Because of the potentially serious consequences, a SAB should be treated with antibiotics as soon as possible, and guidelines recommend a wide range of antibiotic treatments. However, it is not known which antibiotic (or combination of antibiotics), dosage, method of administration and duration of treatment works best. In the international S. aureus Network Adaptive Platform (SNAP) trial, physicians are investigating which antibiotic regimen works best as a treatment for SAB. In particular, they are looking at the chances of survival and recovery of patients hospitalized with such an infection.
“The SNAP trial aims to improve treatment outcomes in patients with S. aureus bloodstream infections”
In order to reach the desired number of at least 7,000 participants in the SNAP trial as quickly as possible, the study, which originated in Australia, was recently expanded to other parts of the world, including Europe. UMC Utrecht – led by physician-microbiologist Prof. Marc Bonten MD, PhD (professor of molecular epidemiology of infectious diseases at UMC Utrecht and CEO of Ecraid) and internist-infectiologist Marjolein Hensgens MD PhD (internist-infectiologist at UMC Utrecht) – will act as the coordinators for the trial within Europe. Both are also members of the international steering committee of the SNAP trial. Some parts of the research within the SNAP trial (such as the pharmacokinetics of certain antibiotics) will be conducted in close collaboration with Radboudumc. Execution of the European part of the study will be done by the European Clinical research Alliance for Infectious Diseases (Ecraid). In the Netherlands, a total of 11 hospitals will participate in the study.
Marjolein Hensgens, leader of the study within UMC Utrecht, explains: “The SNAP trial aims to improve treatment outcomes in patients with S. aureus bloodstream infections by reducing mortality and complications. In terms of design and scope, this innovative study is one of the first of its kind. The study is taking place in hospitals in Australia, New Zealand, Singapore, Canada, Israel, South Africa and recently also in the Netherlands. We expect other European countries to join soon.”
The randomized controlled trial (RCT) is the gold standard method for demonstrating the effect of a treatment. However, RCTs are expensive, time-consuming and can answer only a few research questions per study. To get around these limitations, adaptive platform trials (APTs) have been developed.
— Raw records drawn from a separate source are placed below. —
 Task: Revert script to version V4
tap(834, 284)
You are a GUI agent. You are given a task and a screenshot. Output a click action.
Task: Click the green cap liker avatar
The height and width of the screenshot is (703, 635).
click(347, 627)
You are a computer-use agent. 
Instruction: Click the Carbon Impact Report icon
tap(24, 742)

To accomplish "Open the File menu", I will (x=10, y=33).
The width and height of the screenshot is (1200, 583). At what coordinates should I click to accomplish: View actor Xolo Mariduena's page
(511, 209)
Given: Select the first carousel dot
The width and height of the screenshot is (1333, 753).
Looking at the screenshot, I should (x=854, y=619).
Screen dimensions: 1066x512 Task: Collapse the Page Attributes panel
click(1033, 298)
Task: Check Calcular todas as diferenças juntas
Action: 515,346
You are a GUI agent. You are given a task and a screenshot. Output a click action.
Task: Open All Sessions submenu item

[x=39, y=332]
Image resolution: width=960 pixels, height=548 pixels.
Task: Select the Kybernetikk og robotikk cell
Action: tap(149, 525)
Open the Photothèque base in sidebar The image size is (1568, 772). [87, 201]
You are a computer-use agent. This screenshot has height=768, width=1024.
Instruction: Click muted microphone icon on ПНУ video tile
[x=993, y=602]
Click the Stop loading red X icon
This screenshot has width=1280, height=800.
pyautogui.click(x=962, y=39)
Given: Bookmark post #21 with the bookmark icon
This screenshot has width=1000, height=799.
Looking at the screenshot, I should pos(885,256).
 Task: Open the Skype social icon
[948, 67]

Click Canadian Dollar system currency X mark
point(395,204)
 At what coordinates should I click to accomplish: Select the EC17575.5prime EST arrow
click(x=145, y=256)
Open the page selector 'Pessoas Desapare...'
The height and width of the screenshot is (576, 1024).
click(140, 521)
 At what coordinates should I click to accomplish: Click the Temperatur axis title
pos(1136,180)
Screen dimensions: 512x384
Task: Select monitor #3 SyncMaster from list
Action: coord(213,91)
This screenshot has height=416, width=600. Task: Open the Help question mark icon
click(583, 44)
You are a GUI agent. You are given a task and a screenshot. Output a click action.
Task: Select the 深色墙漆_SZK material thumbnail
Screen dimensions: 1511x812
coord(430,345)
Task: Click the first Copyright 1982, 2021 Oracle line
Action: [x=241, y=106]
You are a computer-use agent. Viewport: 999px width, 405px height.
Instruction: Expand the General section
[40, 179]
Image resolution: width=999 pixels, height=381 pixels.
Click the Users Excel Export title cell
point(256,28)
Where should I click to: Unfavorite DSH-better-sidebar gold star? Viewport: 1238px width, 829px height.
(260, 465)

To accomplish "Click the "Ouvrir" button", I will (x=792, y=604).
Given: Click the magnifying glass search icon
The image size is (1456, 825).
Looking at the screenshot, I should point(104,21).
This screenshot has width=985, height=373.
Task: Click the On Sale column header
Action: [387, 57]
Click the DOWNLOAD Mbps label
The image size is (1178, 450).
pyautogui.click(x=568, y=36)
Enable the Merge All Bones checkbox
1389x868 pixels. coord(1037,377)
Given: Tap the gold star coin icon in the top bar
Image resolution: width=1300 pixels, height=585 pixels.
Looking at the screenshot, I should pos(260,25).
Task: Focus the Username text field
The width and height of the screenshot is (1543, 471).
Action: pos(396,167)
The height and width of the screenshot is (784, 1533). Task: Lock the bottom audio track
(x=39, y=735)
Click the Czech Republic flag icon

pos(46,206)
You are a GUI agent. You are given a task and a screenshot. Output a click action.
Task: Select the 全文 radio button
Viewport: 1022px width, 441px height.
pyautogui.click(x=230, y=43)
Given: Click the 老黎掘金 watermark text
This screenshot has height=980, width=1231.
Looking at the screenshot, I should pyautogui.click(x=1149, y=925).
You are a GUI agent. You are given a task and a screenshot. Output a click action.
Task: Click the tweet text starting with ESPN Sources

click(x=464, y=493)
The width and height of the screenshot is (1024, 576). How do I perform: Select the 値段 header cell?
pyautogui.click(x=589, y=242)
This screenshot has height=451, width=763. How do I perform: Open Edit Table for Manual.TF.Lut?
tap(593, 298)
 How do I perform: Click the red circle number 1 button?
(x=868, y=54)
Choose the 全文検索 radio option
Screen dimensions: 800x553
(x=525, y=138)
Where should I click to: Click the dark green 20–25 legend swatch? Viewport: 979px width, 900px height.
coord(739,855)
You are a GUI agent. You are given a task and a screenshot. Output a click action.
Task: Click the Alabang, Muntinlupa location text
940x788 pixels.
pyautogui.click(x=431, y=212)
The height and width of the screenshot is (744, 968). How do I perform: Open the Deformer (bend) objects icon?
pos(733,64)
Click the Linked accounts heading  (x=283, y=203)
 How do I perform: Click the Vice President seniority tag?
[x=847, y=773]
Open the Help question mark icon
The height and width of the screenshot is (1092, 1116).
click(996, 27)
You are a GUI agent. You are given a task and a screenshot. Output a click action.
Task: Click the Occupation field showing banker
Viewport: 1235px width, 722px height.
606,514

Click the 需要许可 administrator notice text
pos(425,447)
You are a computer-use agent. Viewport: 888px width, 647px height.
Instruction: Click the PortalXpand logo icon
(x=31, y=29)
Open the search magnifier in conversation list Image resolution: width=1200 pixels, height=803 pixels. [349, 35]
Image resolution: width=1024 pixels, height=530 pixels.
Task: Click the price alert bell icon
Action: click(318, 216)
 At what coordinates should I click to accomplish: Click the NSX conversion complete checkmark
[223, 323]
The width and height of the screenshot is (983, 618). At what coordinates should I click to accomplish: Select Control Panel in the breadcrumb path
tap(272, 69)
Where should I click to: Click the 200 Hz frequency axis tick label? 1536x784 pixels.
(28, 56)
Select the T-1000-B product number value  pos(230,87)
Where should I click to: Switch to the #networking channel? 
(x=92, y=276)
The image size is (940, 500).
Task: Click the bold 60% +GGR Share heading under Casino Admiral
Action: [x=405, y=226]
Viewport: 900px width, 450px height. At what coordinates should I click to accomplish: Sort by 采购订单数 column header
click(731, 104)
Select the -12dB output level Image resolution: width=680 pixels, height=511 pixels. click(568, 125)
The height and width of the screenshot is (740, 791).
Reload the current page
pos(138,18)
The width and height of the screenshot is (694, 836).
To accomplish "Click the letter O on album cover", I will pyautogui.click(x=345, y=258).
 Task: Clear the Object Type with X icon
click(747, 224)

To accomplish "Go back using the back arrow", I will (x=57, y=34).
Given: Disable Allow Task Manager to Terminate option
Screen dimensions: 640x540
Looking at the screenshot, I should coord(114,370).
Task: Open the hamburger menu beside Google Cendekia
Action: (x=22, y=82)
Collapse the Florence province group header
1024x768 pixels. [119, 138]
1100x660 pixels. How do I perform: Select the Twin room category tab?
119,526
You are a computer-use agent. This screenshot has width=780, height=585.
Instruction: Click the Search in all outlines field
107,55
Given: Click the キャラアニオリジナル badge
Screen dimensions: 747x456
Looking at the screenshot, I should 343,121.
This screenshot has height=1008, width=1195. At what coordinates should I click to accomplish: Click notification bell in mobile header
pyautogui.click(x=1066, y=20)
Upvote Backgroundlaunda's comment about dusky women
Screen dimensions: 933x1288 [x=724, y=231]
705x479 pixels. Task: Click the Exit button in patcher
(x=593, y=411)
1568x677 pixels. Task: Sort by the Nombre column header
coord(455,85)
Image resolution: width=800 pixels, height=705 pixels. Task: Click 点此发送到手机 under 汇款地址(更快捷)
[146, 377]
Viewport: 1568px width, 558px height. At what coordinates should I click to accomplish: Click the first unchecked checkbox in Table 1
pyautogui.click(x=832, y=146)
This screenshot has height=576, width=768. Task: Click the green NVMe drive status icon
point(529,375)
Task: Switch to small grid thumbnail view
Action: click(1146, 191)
APTs can answer multiple questions simultaneously using a pre-established infrastructure and a master protocol. As an APT progresses and more patients participate, outcomes can be analyzed at specific times in the interim. Researchers can then determine whether there is sufficient data to assess – according to predefined rules – whether the research question can be answered. If a studied treatment turns out to be better than the standard treatment, then that treatment can become the new standard. Also new treatments can be added to the study. With the APT design, a new internvention can be investigated quickly and cost-effectively.